(Data for review Opens)

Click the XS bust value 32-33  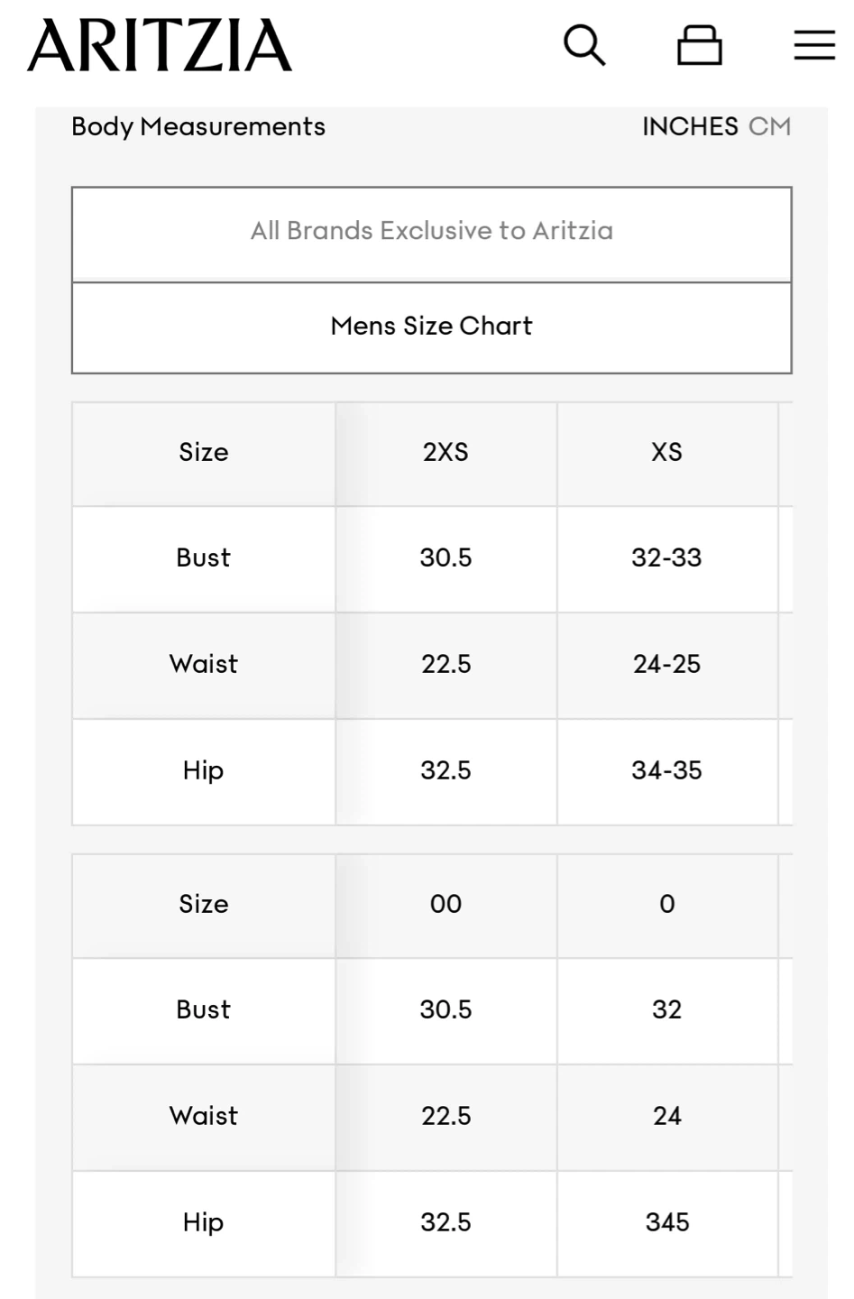point(667,557)
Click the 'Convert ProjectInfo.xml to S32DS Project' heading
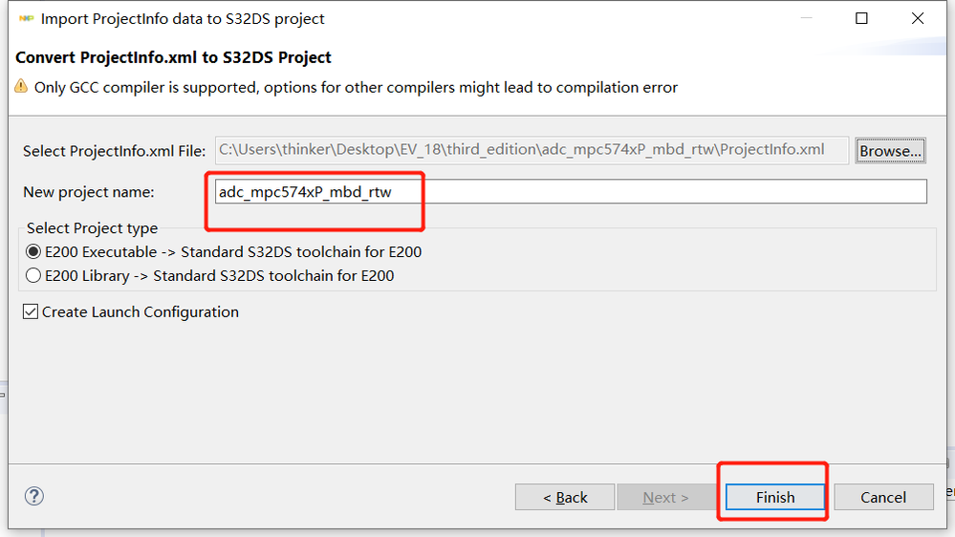The image size is (955, 537). (x=174, y=58)
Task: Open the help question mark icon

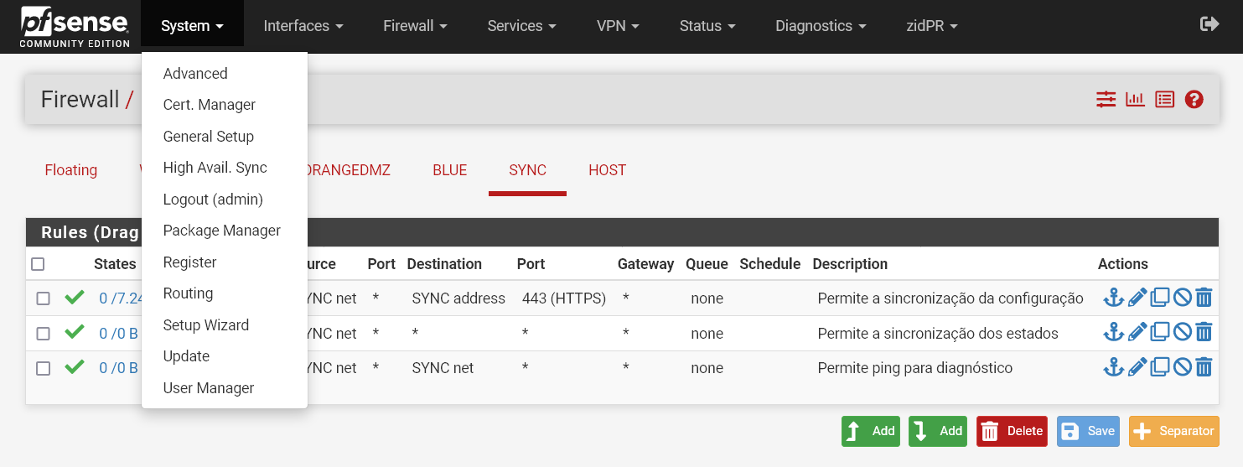Action: [x=1194, y=100]
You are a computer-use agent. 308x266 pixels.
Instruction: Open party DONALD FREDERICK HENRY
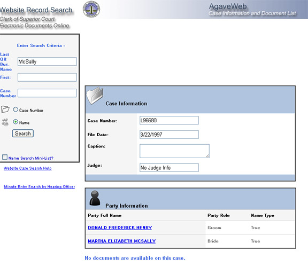pyautogui.click(x=120, y=228)
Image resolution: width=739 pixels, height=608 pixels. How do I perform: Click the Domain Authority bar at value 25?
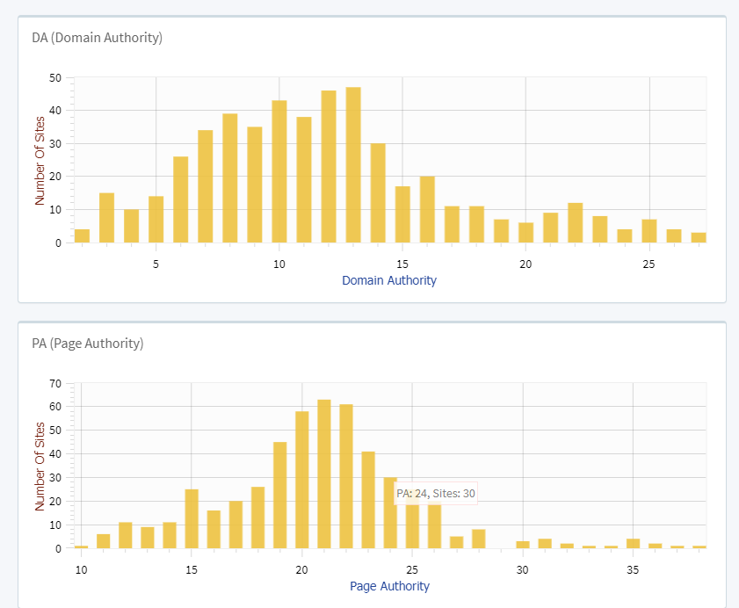point(649,231)
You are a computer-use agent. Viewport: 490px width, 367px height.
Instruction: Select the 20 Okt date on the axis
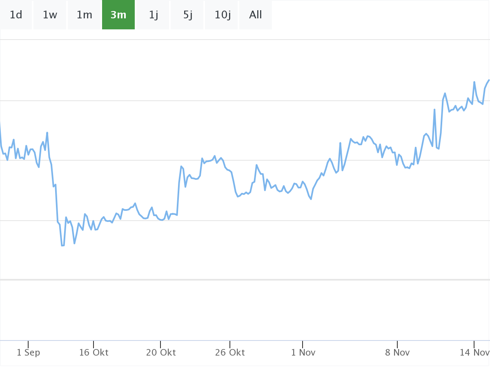coord(161,352)
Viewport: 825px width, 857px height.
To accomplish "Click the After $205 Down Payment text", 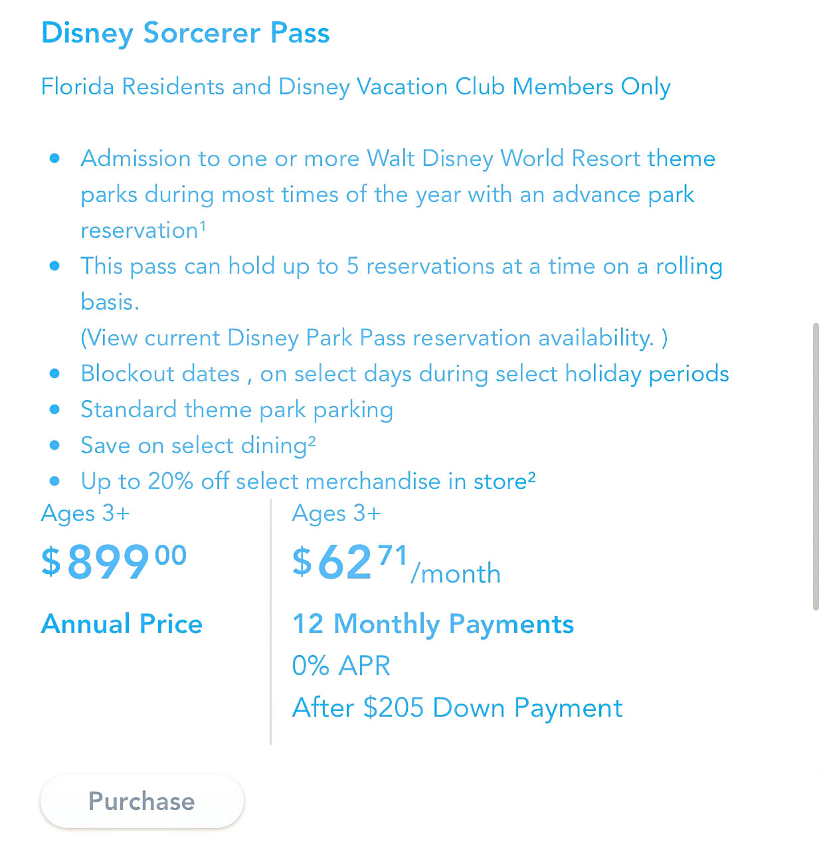I will point(457,708).
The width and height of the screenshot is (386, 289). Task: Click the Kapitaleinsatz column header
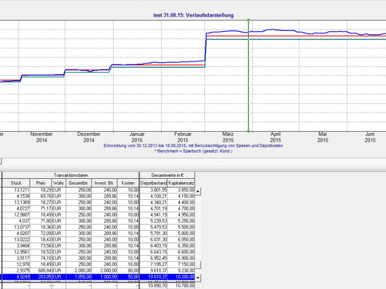click(181, 183)
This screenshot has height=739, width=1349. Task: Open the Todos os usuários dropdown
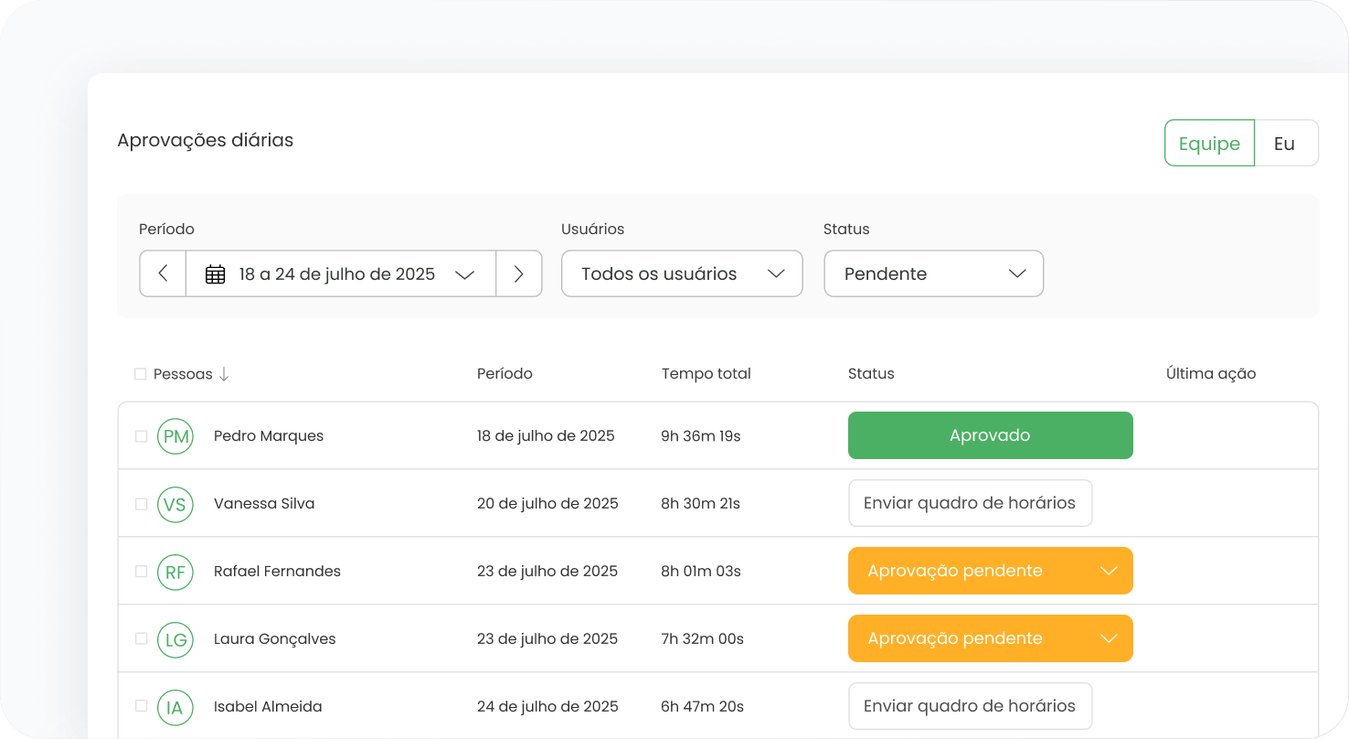tap(682, 273)
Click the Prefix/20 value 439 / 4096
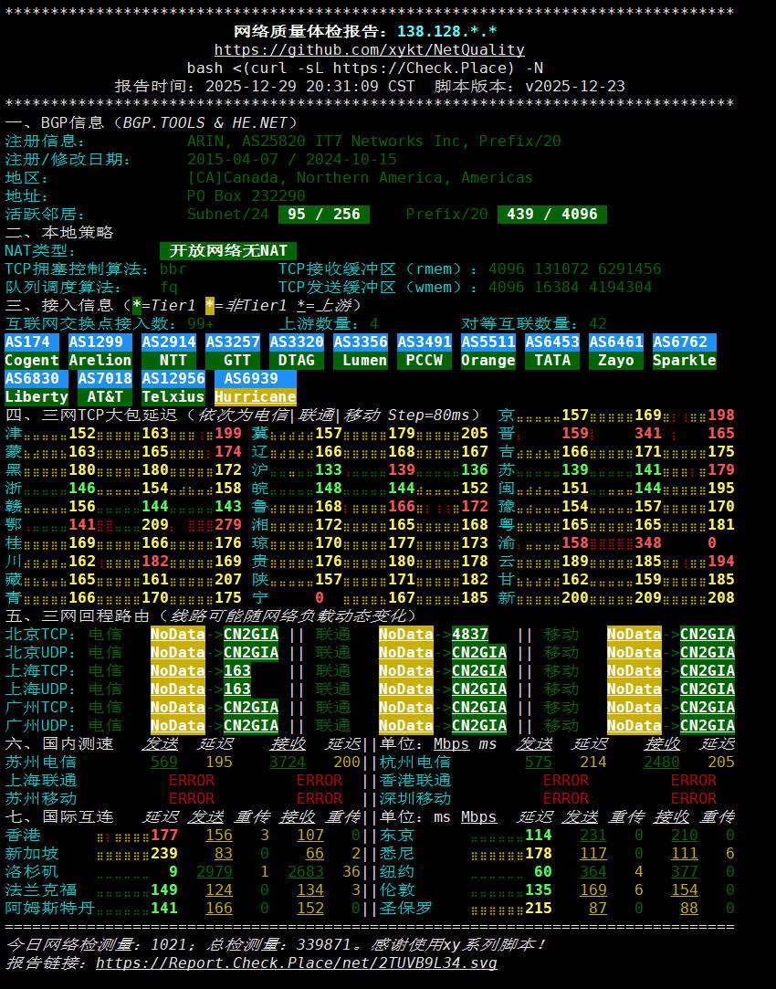776x989 pixels. (551, 215)
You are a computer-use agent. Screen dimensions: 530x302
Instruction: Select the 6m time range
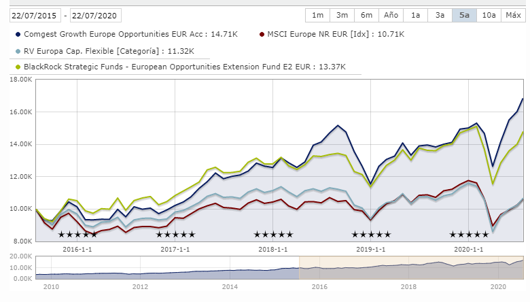(366, 15)
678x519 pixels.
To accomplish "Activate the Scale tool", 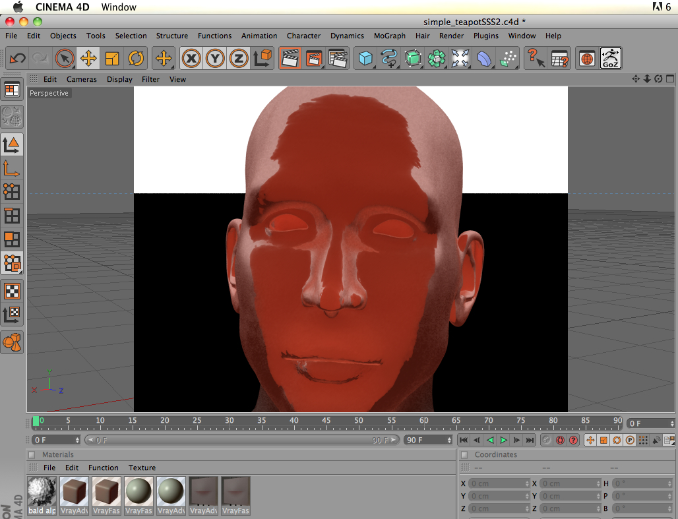I will pos(111,58).
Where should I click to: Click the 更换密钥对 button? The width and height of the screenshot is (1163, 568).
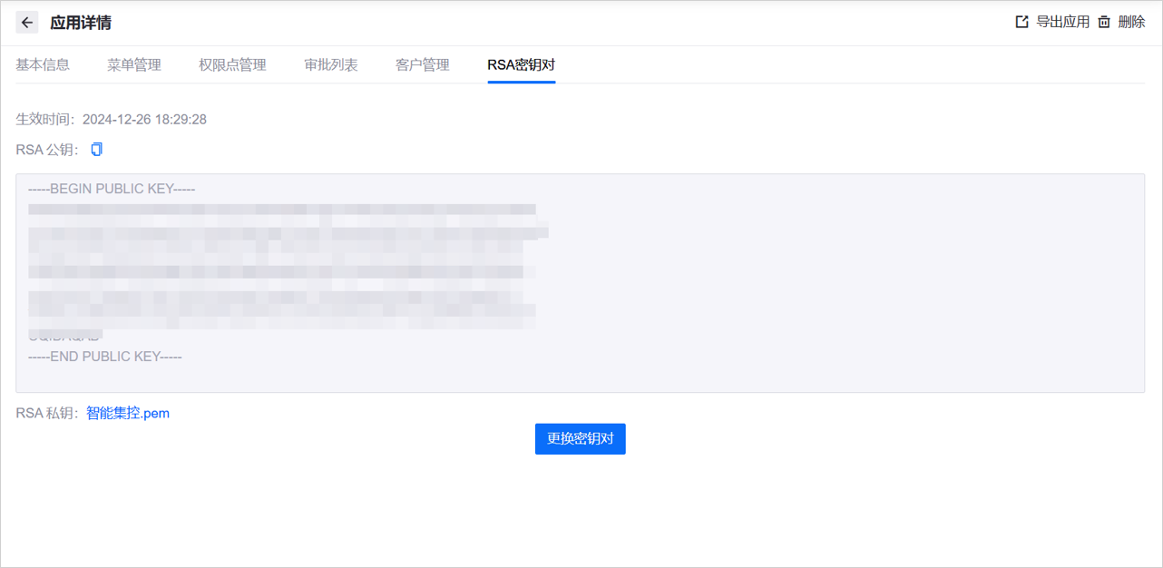click(x=580, y=438)
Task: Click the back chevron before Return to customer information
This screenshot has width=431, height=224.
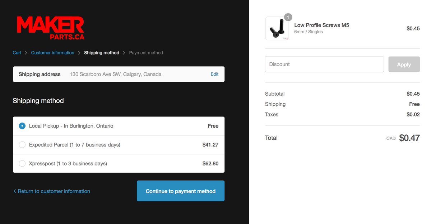Action: tap(15, 191)
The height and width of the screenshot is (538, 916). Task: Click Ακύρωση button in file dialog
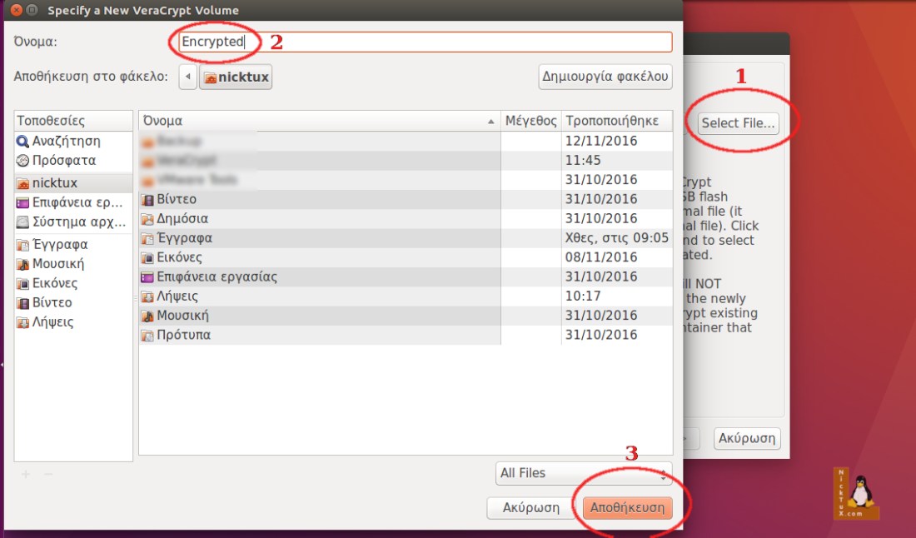click(530, 507)
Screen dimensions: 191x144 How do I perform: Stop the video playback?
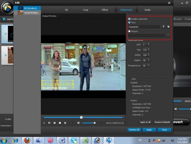tap(60, 123)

(Data for review Closes)

» **Problem to work on**
Some lines above hold the word "agent". Copy all of them.

» **Written reply**
You are a computer-use agent. 308x266 pixels.
You are a computer-use agent. Viewport: 490px width, 367px height.
You are a computer-use agent. Screen dimensions: 530x302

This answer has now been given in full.